- **ASSIGNED TASK**: Reproduce the full column below on health care as a "right," word for word, with nothing left out.

- **TEXT UNDER STUDY**:
# # # # #

Life, Liberty and the Pursuit of 'Free' Health Care

     Americans are obsessed with rights. We always have been.


     But the concept of rights our forefathers laid out in the Declaration of Independence has changed dramatically. Those rights – life, liberty and the pursuit of happiness – were acknowledged to come from the Almighty, given equally to all people. Today’s rights come from Almighty Government.


     Health care is the newest “right.” From presidential candidates’ universal plans to the return of HillaryCare to Michael Moore’s movie “Sicko,” it’s all over the media.


     Calling it a “right” is an emotional argument advanced by those who want others to pay for their health care. They bring out the children and ask whether anyone can deny them the “basic human right” of health care – but don’t bother with the evidence showing how health care in this country would be harmed by government control.  


     A look at other modern “rights” might give us a clue about how well a new system would work. These rights started out as privileges, among them education and a paid retirement.


     Now education is not only considered a right, it’s a mandate. How well has it worked? American students attend school at least until their teen years, but 15-year-olds ranked 24th out of 29 countries in aptitude for “real-life math problems,” according to The Washington Post. Literacy surveys suggest one in five American adults is functionally illiterate. And taxpayers keep shelling out money to fund the system.


     Americans also cherish the right to retire – but we expect to be supported in our old age. Younger workers and employers are forced to support retirees, funding another right.


     And how well has that worked? The poorly designed, outdated Social Security system is disintegrating rapidly as the number of retirees balloons. But once you’ve established a right, it’s difficult to take it away. The government, which promises such rights, must go to its sugar daddy – taxpayers – to keep the rights coming.

# # # # #

- **INFORMATION GIVEN**:
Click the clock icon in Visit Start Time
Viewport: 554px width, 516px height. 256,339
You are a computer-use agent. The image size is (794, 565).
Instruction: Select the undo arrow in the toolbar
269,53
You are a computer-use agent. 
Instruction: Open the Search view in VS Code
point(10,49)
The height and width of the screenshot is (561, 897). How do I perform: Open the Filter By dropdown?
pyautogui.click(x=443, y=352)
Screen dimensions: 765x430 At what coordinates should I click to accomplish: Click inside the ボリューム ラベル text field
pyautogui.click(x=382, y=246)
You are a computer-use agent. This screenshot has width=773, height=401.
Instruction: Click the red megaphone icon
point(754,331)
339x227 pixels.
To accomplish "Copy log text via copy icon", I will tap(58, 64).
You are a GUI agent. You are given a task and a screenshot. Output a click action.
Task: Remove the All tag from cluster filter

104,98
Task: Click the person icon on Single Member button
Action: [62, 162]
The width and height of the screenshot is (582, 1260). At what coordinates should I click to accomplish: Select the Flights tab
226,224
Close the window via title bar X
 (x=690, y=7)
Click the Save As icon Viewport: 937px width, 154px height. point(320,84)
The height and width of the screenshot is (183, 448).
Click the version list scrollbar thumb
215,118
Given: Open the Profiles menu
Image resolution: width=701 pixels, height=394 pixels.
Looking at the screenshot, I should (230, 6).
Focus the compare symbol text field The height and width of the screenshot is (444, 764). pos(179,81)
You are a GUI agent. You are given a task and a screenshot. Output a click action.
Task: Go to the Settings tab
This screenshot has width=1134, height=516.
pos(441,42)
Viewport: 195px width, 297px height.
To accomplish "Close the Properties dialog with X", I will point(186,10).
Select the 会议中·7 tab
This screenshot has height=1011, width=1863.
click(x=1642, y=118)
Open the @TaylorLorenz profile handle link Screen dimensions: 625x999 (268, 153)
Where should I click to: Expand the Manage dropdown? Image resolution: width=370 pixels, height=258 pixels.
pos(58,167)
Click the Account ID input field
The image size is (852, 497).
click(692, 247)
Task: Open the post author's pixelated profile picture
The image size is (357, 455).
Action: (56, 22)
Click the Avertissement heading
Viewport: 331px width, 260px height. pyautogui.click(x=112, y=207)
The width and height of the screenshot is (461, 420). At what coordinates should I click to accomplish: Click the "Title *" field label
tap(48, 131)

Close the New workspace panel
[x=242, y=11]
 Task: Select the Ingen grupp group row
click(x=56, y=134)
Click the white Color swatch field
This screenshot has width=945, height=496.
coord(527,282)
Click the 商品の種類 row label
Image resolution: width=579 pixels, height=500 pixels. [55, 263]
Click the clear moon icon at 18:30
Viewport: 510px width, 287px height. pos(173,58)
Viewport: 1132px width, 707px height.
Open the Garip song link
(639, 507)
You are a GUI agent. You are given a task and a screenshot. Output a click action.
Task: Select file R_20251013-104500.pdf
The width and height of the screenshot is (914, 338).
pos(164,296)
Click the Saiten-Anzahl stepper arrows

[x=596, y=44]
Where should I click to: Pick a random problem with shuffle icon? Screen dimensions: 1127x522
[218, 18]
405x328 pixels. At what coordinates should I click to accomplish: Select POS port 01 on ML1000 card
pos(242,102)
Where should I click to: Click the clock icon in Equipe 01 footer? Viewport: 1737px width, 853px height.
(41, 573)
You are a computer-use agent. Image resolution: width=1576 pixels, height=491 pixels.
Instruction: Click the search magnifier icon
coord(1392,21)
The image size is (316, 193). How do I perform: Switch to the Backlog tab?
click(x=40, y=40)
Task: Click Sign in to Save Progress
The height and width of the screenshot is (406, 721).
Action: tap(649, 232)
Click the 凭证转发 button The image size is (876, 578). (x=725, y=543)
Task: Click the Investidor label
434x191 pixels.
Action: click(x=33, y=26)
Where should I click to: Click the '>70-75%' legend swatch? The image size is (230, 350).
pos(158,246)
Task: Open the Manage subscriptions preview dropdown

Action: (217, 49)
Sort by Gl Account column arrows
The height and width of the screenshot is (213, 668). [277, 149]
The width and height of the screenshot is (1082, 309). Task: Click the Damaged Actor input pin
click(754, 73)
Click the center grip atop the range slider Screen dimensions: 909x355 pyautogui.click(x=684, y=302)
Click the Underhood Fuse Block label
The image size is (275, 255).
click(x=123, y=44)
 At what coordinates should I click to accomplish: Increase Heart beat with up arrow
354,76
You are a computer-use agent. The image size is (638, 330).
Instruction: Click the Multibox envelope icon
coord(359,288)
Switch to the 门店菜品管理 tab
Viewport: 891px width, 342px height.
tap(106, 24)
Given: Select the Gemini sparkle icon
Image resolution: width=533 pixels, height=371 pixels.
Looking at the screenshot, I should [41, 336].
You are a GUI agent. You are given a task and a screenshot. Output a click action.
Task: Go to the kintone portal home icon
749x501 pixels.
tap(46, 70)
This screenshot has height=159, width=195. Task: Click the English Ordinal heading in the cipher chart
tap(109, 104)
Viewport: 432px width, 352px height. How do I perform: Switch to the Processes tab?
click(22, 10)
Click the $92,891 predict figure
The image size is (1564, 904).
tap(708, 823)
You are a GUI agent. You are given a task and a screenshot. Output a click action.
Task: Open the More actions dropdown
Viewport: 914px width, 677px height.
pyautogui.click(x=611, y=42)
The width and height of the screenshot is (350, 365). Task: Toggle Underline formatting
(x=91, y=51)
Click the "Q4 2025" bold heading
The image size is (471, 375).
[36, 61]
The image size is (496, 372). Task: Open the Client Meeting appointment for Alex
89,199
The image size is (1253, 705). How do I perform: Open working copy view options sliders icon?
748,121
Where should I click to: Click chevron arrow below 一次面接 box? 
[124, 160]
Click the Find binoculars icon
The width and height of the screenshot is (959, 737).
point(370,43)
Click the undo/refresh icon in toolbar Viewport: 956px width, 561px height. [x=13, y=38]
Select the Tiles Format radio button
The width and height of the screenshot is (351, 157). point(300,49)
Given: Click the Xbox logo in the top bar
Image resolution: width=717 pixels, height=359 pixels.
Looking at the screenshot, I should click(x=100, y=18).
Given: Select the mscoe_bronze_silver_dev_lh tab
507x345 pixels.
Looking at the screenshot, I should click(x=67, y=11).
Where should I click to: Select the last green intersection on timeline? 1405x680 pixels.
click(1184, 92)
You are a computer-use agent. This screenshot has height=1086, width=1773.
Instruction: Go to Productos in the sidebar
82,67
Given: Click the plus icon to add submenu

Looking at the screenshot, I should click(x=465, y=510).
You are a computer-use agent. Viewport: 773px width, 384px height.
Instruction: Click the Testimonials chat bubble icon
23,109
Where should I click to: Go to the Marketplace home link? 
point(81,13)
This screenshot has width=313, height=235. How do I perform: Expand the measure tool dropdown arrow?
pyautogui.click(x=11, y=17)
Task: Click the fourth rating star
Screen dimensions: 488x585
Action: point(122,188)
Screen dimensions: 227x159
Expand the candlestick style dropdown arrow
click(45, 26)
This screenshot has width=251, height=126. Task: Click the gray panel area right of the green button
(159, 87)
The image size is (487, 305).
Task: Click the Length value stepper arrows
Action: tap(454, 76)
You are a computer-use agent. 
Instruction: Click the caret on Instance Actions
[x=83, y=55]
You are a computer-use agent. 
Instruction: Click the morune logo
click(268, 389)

# # # # #

- **PROBLEM SOLUTION**:
Life, Liberty and the Pursuit of 'Free' Health Care

     Americans are obsessed with rights. We always have been.


     But the concept of rights our forefathers laid out in the Declaration of Independence has changed dramatically. Those rights – life, liberty and the pursuit of happiness – were acknowledged to come from the Almighty, given equally to all people. Today’s rights come from Almighty Government.


     Health care is the newest “right.” From presidential candidates’ universal plans to the return of HillaryCare to Michael Moore’s movie “Sicko,” it’s all over the media.


     Calling it a “right” is an emotional argument advanced by those who want others to pay for their health care. They bring out the children and ask whether anyone can deny them the “basic human right” of health care – but don’t bother with the evidence showing how health care in this country would be harmed by government control.  


     A look at other modern “rights” might give us a clue about how well a new system would work. These rights started out as privileges, among them education and a paid retirement.


     Now education is not only considered a right, it’s a mandate. How well has it worked? American students attend school at least until their teen years, but 15-year-olds ranked 24th out of 29 countries in aptitude for “real-life math problems,” according to The Washington Post. Literacy surveys suggest one in five American adults is functionally illiterate. And taxpayers keep shelling out money to fund the system.


     Americans also cherish the right to retire – but we expect to be supported in our old age. Younger workers and employers are forced to support retirees, funding another right.


     And how well has that worked? The poorly designed, outdated Social Security system is disintegrating rapidly as the number of retirees balloons. But once you’ve established a right, it’s difficult to take it away. The government, which promises such rights, must go to its sugar daddy – taxpayers – to keep the rights coming.